===== Dataset extract =====

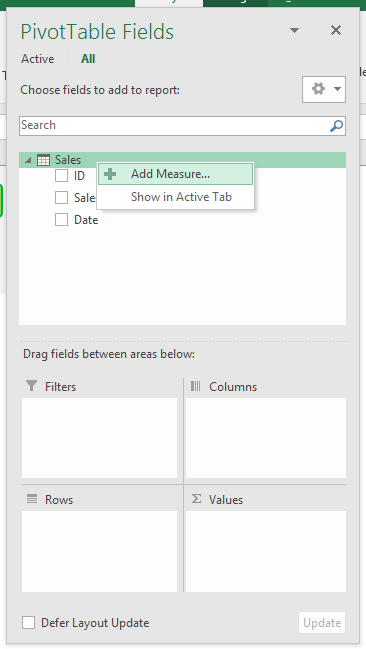Check the ID field checkbox

tap(61, 176)
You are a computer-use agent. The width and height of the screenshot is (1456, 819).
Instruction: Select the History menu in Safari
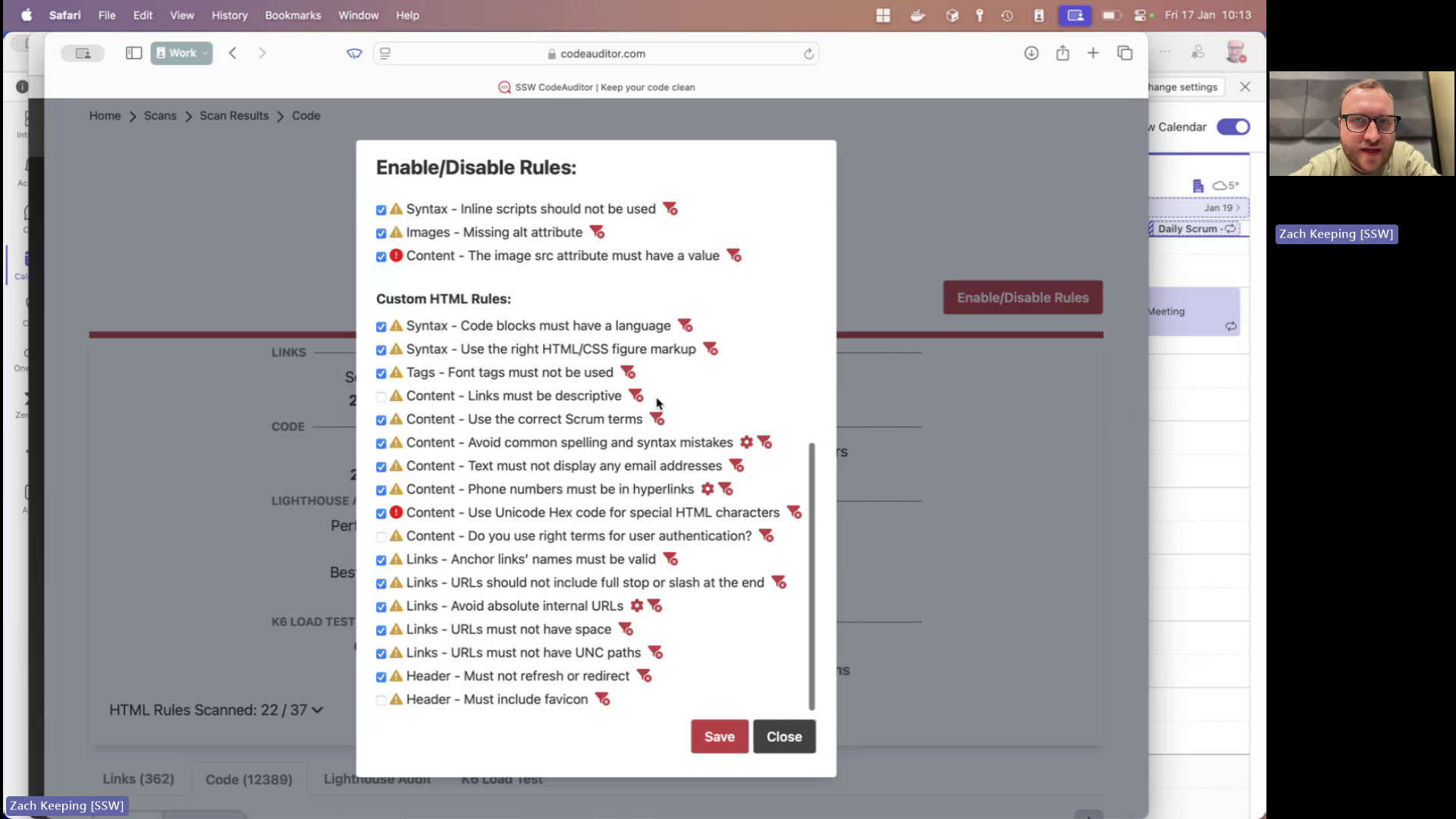tap(230, 15)
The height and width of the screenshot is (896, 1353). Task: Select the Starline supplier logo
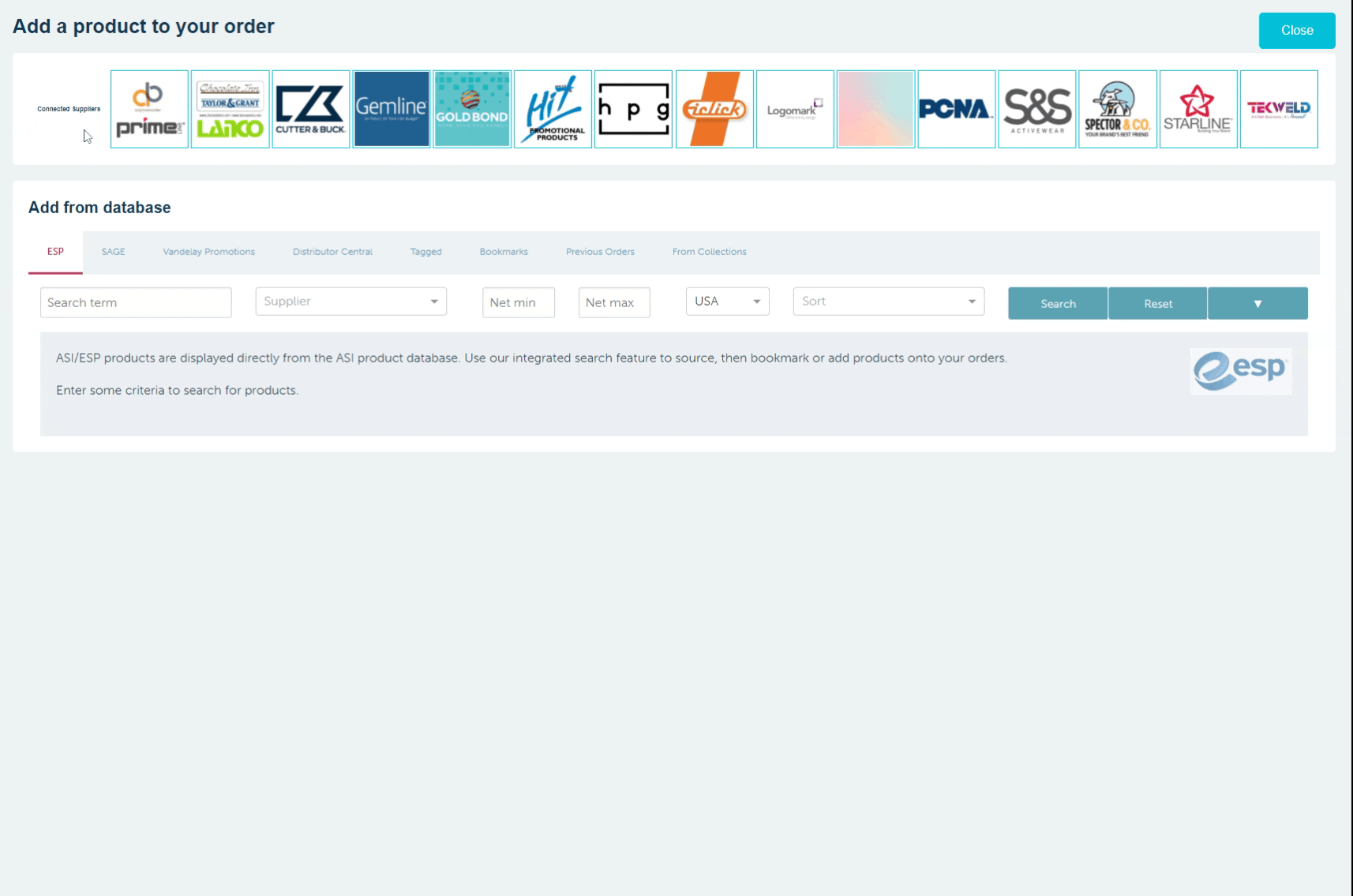(1198, 109)
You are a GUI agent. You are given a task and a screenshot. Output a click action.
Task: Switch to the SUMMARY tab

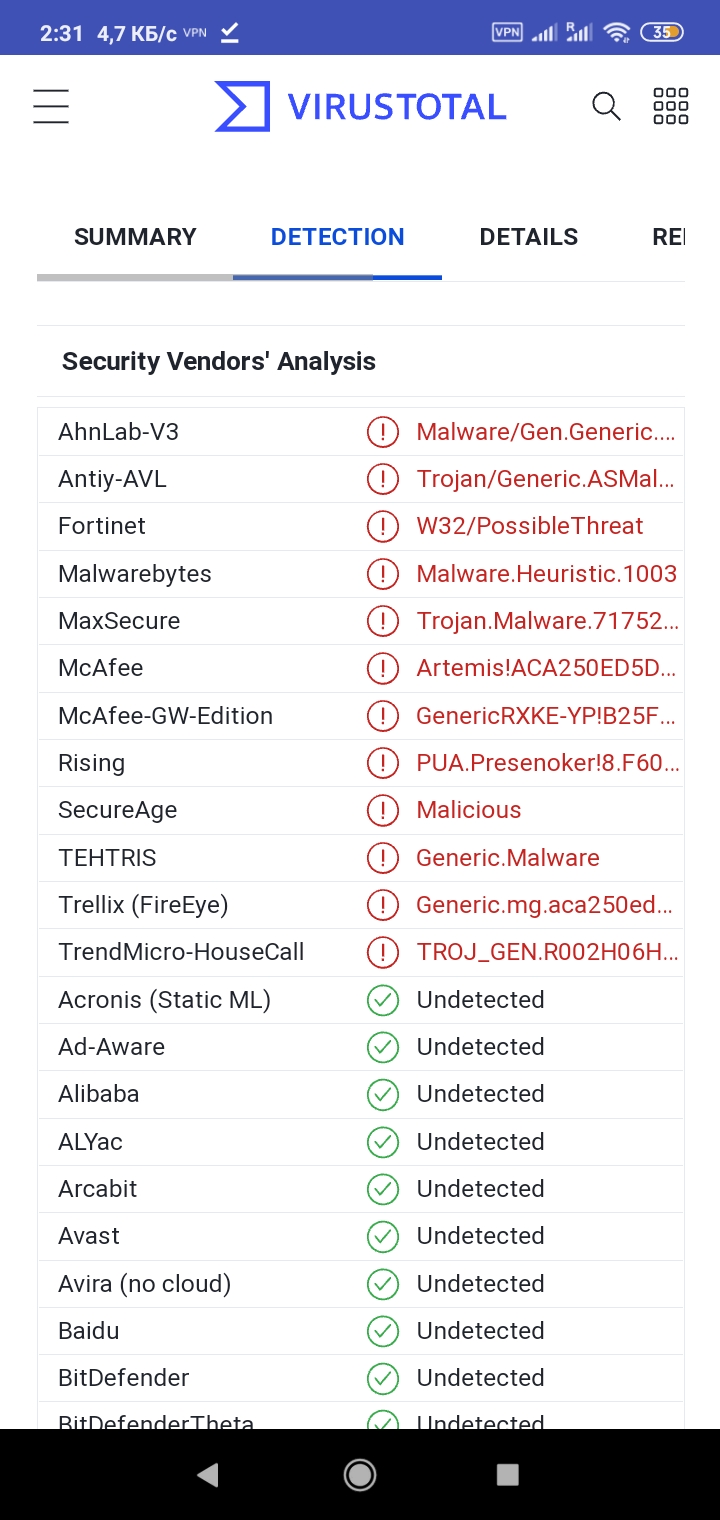pyautogui.click(x=135, y=237)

=====

Work task >> Please find, in the entries above, every line where "agent" occurs, and copy it.

Response for this exercise >>
You are a computer-use agent. The width and height of the screenshot is (1456, 819).
You are a GUI agent. You are given a task and a screenshot. Output a click action.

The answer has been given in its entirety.